‘Well, I’m going into the dragons’ den with a nuclear bomb. What could possibly go wrong?’
Yes, it’s about dragons coming out of volcanoes. And it’s one of those ramshackle SyFy efforts that skimps on the (poor) CGI effects to pad out the first hour with updates on the professional and family woes of widowed vulcanologist Simon Lowell (Corin Nemec), who loses his job because the government want to cover up the dragons-coming-out-of-volcanoes thing and blame his acronymic gadget (K.R.O.N.O.S.) for causing a disaster that kills 50,000 people offscreen but also has to put up with his snippy vegetarian eco-whiner teenage daughter Heather (Mia Faith) disapproving of his long-in-the-making relationship with similarly-fired academic Carla Simms (Victoria Pratt). As if this weren’t enough, there’s also a sub-plot about egotistical newscaster Paige Summers (Heidi Fielek) and her nerdy conspiracy buff assistant Brayden (Dominika Juillet) that just runs out of steam before Paige is dragonsnatched during an interview with the college bureaucrat (Gina Holden) who fired the hero.
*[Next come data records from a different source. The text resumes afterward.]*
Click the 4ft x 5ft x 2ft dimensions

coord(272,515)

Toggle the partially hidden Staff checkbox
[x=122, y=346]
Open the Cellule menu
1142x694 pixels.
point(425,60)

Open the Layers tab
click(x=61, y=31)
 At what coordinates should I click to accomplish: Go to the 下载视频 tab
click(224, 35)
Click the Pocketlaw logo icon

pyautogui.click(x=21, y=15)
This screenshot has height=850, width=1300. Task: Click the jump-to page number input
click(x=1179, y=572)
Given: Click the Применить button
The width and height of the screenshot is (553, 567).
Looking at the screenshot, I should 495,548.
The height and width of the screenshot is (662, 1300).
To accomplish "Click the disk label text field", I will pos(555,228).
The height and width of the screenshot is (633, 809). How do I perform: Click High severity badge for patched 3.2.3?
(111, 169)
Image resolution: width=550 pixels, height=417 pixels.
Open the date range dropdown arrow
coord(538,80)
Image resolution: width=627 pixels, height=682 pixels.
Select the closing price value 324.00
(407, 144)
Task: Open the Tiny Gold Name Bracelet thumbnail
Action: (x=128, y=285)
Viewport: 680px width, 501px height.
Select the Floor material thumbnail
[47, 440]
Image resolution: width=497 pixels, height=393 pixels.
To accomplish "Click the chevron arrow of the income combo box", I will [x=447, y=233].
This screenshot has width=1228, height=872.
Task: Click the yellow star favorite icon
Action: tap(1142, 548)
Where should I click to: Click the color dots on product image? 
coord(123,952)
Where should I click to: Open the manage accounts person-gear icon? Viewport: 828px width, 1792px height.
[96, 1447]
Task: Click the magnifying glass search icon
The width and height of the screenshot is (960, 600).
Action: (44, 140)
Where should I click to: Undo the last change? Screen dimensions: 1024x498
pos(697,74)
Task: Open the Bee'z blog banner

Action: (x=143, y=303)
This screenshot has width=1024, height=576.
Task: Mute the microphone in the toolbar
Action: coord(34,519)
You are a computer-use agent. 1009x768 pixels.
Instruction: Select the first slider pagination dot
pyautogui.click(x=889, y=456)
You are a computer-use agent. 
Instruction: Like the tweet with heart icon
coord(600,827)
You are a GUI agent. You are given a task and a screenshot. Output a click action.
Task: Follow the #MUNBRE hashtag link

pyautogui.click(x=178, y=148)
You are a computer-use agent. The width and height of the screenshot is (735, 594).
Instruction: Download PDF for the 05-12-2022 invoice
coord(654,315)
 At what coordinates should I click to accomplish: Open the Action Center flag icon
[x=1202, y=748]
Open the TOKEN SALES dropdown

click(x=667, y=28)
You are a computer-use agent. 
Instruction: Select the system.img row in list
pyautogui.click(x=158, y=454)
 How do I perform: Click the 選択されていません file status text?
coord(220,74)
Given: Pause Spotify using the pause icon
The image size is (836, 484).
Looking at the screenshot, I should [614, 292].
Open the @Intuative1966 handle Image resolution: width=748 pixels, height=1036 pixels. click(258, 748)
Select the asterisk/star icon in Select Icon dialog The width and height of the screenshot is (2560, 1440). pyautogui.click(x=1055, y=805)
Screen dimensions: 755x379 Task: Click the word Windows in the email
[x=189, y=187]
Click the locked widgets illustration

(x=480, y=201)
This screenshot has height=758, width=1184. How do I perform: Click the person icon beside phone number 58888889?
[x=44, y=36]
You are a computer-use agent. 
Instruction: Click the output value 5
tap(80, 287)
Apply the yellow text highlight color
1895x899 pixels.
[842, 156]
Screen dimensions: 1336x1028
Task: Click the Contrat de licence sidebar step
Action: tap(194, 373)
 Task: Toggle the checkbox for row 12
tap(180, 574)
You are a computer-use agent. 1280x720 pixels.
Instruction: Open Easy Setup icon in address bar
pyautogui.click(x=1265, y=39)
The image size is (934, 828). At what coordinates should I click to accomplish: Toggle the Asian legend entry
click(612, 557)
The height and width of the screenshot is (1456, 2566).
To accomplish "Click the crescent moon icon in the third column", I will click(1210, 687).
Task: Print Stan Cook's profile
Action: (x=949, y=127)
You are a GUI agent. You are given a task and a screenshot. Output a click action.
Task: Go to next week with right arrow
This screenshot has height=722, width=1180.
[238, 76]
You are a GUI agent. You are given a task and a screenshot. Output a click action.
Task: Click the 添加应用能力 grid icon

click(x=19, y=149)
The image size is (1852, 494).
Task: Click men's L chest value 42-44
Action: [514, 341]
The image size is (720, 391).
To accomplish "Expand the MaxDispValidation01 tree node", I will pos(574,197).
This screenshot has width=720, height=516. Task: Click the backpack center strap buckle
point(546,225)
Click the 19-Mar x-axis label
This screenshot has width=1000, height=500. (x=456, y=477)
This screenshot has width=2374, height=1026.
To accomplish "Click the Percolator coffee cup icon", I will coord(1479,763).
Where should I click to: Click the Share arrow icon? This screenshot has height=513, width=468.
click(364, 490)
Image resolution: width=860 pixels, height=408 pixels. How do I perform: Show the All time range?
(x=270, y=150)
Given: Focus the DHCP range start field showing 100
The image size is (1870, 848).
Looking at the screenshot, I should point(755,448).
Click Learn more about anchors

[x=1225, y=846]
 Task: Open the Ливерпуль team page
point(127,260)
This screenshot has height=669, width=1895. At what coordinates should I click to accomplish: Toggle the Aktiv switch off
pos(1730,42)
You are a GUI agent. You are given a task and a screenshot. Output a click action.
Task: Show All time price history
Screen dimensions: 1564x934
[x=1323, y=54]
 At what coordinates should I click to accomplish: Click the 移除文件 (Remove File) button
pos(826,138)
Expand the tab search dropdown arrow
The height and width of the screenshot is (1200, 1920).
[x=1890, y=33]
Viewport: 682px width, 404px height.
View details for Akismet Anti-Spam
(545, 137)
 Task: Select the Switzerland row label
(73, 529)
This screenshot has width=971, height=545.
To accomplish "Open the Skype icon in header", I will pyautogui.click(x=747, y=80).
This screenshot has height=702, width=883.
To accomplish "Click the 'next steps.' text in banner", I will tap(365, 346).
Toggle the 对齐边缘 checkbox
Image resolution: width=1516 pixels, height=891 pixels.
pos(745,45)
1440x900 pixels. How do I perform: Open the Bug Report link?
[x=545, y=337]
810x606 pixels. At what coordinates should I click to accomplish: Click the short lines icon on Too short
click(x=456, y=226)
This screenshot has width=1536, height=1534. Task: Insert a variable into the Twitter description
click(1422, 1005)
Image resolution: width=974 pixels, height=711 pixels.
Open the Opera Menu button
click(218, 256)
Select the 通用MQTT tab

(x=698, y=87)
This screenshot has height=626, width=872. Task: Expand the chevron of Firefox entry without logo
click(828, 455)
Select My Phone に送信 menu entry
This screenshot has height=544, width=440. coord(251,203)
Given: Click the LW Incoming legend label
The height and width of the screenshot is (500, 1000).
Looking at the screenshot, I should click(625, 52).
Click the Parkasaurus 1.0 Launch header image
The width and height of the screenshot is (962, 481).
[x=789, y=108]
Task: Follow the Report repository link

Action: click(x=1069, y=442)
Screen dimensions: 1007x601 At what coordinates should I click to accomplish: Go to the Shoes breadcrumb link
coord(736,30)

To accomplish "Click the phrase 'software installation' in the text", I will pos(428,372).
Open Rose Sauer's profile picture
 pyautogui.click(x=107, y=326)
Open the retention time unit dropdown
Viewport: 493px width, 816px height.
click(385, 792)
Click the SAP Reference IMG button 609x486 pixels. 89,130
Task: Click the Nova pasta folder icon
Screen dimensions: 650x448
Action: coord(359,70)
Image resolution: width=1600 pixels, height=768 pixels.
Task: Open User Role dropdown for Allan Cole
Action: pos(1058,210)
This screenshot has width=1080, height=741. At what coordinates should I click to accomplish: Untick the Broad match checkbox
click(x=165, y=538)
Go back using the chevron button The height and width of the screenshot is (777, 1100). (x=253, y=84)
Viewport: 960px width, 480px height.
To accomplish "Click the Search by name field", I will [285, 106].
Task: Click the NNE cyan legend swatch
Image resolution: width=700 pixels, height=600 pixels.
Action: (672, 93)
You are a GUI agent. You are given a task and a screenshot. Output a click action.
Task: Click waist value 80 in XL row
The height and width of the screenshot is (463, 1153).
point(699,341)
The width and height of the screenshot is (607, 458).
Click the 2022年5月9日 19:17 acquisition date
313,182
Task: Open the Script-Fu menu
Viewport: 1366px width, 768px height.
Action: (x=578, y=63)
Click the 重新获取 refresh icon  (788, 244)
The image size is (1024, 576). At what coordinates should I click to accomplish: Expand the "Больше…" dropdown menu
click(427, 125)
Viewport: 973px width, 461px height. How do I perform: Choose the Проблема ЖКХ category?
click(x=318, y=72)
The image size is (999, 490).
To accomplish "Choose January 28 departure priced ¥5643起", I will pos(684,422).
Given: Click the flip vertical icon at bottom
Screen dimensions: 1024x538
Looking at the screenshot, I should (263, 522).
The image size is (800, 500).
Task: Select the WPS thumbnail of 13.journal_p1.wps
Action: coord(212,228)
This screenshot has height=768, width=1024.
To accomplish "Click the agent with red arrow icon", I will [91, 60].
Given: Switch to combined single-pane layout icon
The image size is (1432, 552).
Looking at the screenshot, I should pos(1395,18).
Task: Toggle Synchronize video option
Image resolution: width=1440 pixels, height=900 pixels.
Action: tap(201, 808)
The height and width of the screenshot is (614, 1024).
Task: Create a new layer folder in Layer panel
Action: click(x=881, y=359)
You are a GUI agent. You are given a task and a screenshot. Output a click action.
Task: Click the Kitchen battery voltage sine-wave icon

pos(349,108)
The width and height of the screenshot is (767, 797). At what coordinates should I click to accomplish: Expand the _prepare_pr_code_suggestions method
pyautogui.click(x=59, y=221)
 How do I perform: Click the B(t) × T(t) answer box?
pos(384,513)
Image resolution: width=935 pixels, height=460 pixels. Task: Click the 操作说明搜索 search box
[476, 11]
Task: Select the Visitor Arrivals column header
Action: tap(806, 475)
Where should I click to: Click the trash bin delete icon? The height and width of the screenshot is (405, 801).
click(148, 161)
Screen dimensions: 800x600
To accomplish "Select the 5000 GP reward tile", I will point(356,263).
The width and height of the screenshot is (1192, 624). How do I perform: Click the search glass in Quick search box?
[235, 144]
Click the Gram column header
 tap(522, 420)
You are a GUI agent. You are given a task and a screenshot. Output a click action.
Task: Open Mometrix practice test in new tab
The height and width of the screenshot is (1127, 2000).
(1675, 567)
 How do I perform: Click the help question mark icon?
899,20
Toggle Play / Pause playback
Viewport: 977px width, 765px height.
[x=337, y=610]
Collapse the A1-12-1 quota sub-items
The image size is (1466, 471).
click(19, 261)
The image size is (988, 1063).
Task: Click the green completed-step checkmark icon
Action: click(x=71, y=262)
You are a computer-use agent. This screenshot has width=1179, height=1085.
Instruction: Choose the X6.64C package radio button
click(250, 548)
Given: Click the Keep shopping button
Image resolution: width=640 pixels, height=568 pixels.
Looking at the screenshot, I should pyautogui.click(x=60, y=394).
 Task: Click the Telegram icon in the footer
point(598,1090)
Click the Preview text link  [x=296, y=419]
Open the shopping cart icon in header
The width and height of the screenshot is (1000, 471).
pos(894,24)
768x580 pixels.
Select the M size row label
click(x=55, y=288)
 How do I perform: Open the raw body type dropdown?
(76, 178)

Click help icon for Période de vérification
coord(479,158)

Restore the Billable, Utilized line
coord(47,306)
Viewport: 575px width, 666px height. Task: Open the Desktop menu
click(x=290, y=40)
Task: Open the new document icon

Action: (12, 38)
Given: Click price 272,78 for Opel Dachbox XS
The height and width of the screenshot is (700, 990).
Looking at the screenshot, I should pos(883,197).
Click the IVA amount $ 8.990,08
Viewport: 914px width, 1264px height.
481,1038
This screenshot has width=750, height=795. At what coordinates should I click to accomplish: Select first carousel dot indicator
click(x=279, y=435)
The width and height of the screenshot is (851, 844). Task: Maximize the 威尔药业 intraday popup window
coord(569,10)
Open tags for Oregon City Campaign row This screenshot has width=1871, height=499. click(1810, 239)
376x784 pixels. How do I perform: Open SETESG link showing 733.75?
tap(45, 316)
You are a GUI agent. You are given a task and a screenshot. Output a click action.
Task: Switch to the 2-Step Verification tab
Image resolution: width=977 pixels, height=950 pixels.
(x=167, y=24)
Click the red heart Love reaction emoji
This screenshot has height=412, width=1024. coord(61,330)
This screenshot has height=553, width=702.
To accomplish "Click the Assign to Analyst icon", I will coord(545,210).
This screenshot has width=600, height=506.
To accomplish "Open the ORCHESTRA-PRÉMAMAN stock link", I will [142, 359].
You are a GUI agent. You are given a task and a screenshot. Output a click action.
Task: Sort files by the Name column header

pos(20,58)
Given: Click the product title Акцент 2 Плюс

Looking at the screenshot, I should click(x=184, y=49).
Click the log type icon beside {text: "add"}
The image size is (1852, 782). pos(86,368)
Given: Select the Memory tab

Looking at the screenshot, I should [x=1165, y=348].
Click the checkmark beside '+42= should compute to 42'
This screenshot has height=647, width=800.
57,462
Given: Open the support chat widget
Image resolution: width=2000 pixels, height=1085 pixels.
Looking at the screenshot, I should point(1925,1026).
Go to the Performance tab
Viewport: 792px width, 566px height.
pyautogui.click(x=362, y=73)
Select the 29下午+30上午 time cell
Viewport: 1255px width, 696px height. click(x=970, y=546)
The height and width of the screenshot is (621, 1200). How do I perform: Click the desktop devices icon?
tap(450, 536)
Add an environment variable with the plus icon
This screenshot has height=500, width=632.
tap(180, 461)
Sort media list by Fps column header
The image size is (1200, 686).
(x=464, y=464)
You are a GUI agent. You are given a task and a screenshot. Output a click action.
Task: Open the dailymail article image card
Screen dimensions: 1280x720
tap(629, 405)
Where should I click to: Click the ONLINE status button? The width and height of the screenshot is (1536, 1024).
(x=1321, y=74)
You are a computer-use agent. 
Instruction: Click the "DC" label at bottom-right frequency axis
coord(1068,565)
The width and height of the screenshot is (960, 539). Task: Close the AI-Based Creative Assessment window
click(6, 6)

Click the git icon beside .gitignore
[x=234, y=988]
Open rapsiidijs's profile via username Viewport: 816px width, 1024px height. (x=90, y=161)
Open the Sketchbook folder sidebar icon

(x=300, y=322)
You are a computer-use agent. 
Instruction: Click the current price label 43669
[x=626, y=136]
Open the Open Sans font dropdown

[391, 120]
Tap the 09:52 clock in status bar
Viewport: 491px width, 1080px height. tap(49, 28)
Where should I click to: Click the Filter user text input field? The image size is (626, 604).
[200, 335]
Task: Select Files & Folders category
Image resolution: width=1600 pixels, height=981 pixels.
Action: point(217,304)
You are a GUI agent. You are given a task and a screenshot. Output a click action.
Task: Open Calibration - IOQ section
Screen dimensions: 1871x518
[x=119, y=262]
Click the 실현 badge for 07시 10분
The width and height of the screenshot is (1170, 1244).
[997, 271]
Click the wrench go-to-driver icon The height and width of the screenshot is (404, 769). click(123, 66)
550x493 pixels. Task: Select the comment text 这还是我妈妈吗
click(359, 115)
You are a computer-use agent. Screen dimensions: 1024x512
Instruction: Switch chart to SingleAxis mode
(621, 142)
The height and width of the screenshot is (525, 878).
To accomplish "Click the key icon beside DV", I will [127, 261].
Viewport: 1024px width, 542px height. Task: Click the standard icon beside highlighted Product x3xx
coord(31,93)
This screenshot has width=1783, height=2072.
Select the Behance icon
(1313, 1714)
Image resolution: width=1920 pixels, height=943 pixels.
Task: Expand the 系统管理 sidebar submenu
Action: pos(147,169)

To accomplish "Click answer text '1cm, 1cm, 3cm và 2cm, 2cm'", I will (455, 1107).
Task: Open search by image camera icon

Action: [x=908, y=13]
For the first hour or so, we have to make do with tiny glimpses of non-firebreathing dragons – and wonder why no one seems that fussed about the colleague (Sophie Tilson) who got eaten in the prologue. Eventually, Lowell hooks up with the army – bossed by gruff General Hodges (Troy Evans, pitching fair to be the Morris Ankrum of the new millennium) – and is going on expeditions to (inevitably) Bronson Caverns to plant a nuke in the dragonmother’s nest, though Heather gets the ridiculously heroic self-sacrificing bit of hiding in a tricked-up dragon cocoon (resistant to lava heat) to plant K.R.O.N.O.S. where it will speed up an eruption and somehow resolve the situation without the President needing to nuke Oregon. It’s a moment of camp that’s almost fun, and you can’t begrudge her surviving against all plausible laws of plotting of physics when the cocoon is ejected by the eruption – though Heather’s whining about preserving innocent dragons from nasty soldiers with guns even after she’s witnessed a couple of deaths is still pretty irritating in and of itself and in a kind of bash-the-libtards misunderstanding of what eco-awareness is all about.
It is earnestly explained that dragons came out of Mount St Helens in 1981 and that the alien story about Area 51 is just a cover for the dragon scandal, though no one suggests that the making of Rodan and The Giant Claw was part of the propaganda program – also, no one will suggest that Dracano is as endlessly rewatchable as Rodan and The Giant Claw are, though in the end sheer ridiculousness played reasonably straight (Nemec, Pratt and Evans especially) makes this less of an ordeal that some eruptions from the same source. There are micro-bits of dragon attacks in London, Moscow and Paris which don’t quite jibe with the script’s version of what’s happening – they feel as if they were tipped in from a showreel – and a few much-repeated cycles of uncharacterised flying things buzzing actors who basically duck behind stairs or hide in car parks while the shaky camera and an overexcited score pretend they’re in danger. Benjamin Easterday, the made-for-TV Vin Diesel, suicide bombs a dragon. Scripted by associate producer Keith Evans (Ice Road Terror, Malibu Shark Attack); directed by Kevin O’Neill (Dinocroc, Dinoshark, Sharktopus vs Pteracuda).